Fortunatamente viene in soccorso l’allestimento scenico curato dalla stessa Katharina Schmitt come regista con le scene e i costumi di Patricia Talacko nel grande spazio della Saal 3 della Staatenhaus occupato interamente da sacchi di plastica bianchi, come quelli usati per contenere oggetti contaminati da radiazioni, nella parte destinata alla performance scenica e qualche essenziale proiezione video di Rebecca Riedel (compresi i valori della scala INES) sui grandi schermi delle pareti di fondo. Pochi ma essenziali “ambienti mobili” (le teche del museo, il letto ospedaliero dell’agonia di E) servono uno spettacolo “orizzontale”, che ha il pregio della chiarezza e che dimostra sapienza nella gestione dell’enorme spazio, occupato in parte dalla grande orchestra, attraversato dalle processioni del coro, e con il pubblico avvolto nei suoni efficacemente diffusi (e opportunamente amplificati).
Quest’opera genuinamente corale vede tutti i numerosi interpreti coinvolti con grande impegno a cominciare dai protagonisti O di Hagen Matzeit e E di Kathrin Zukowski sollecitati a esercizi linguistici di una certa complessità.

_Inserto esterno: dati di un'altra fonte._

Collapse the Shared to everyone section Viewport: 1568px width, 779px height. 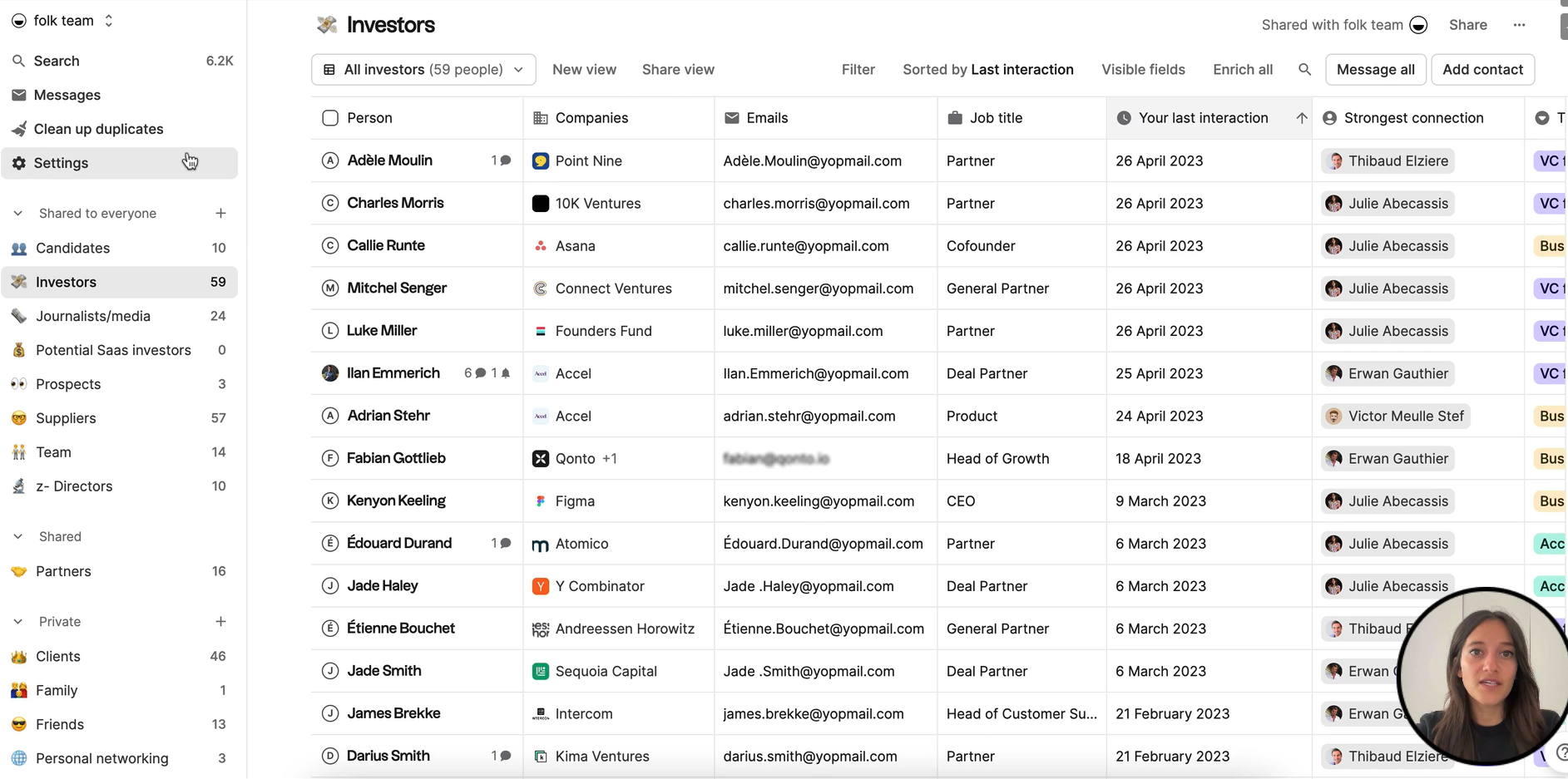click(x=18, y=214)
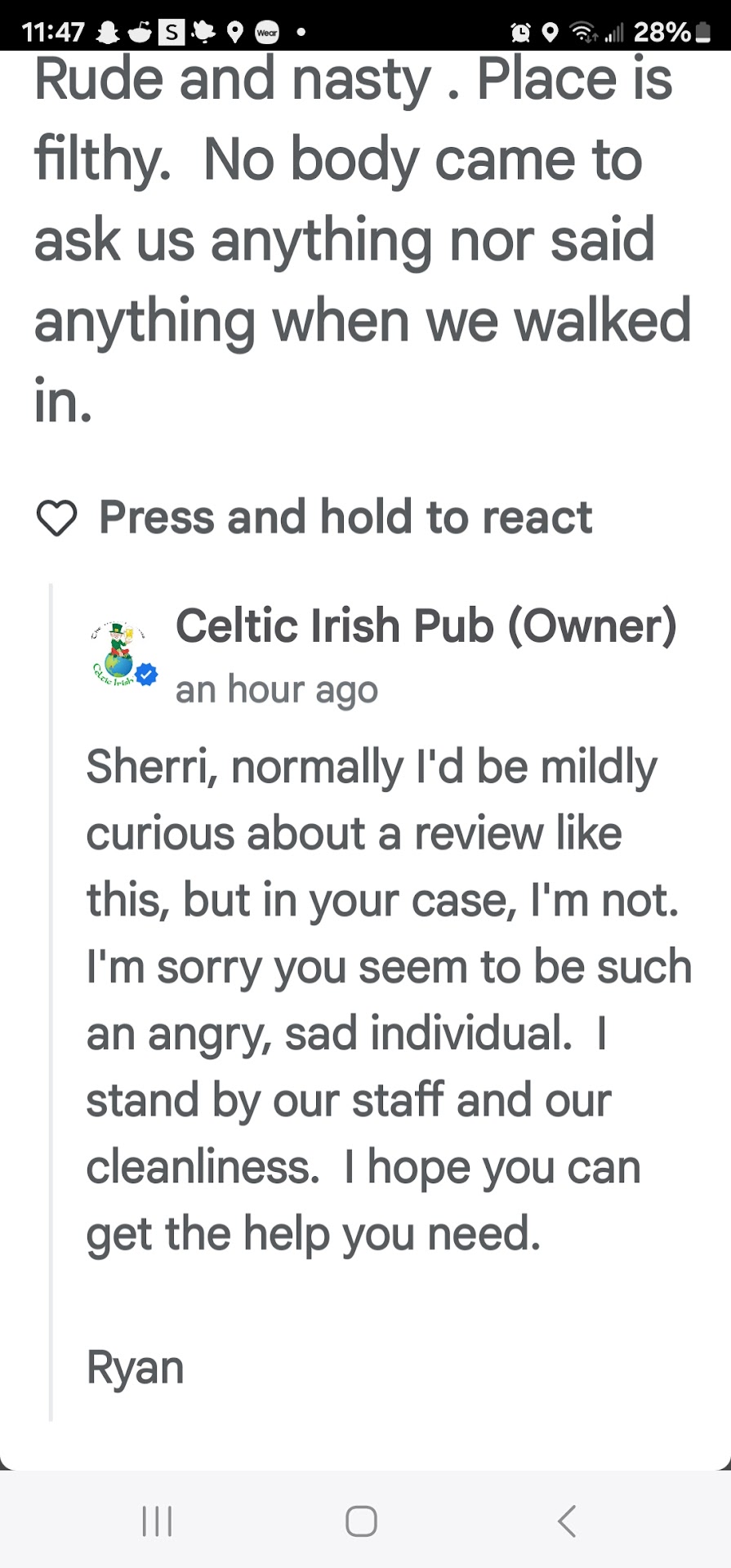Tap the blue verified badge

[x=147, y=675]
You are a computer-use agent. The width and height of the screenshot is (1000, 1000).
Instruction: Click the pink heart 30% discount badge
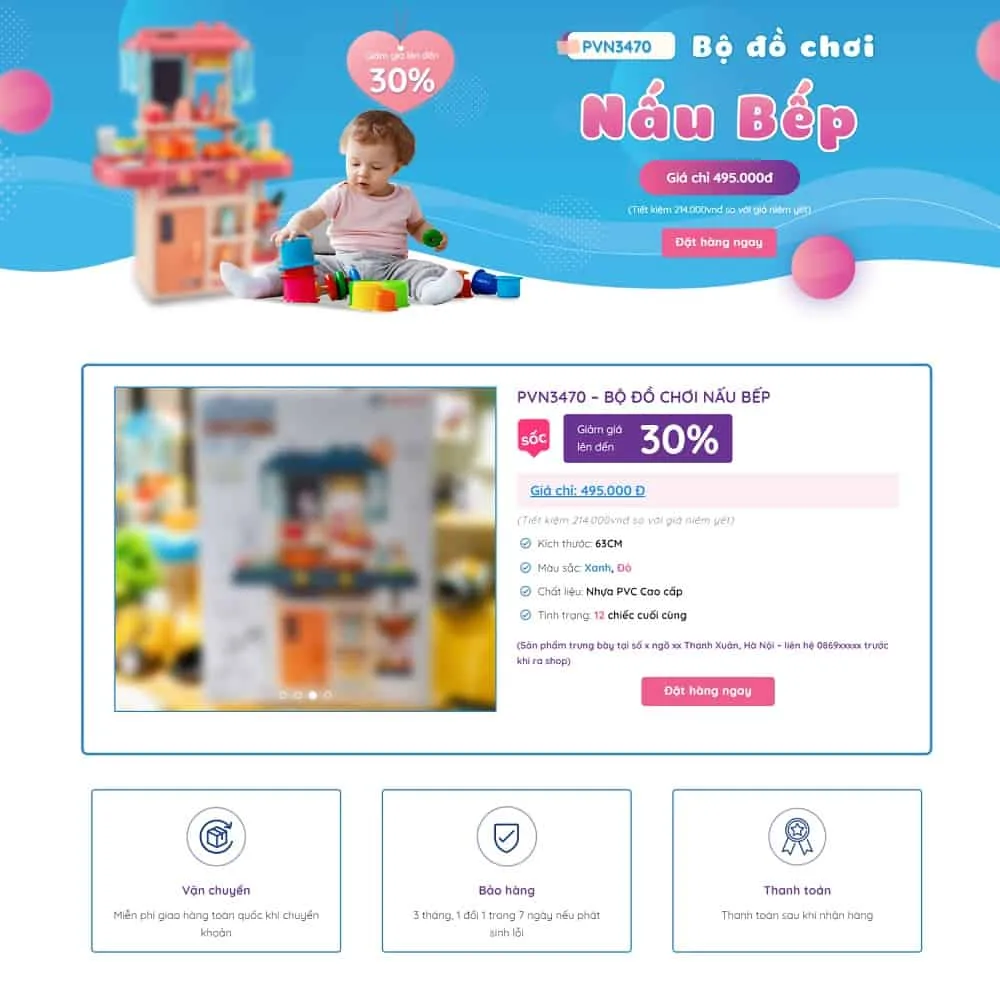401,70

Notevoli anche le prove dei doppi (tripli?) di E ossia Olga Siemieńczuk, Tara Khozein e Alina König Rannenberg, protagoniste anche di un surreale trio di sapore jazz dedicato alle ragazze di Hiroshima con i volti sfigurati dalle radiazioni, di Dalia Schaechter, che è il medico di gelida spietatezza (come spietatamente sincera può essere la scienza) così come il Coro dell’Oper Köln preparato e diretto in uno spazio complesso da Rustan Samedov. Cancellata l’annunciata presenza di François-Xavier Roth per i noti fatti di cronaca, sul podio si ritrova lo stesso Ondřej Adámek che guida con estrema perentorietà e chiarezza di gesto e di pensiero la complessa macchina musicale e la non facile né scontata scrittura orchestrale riservata alle doti brillanti della Gürzenich-Orchester.
Solo qualche posto vuoto alla prima, salutata con calore dal folto pubblico presente.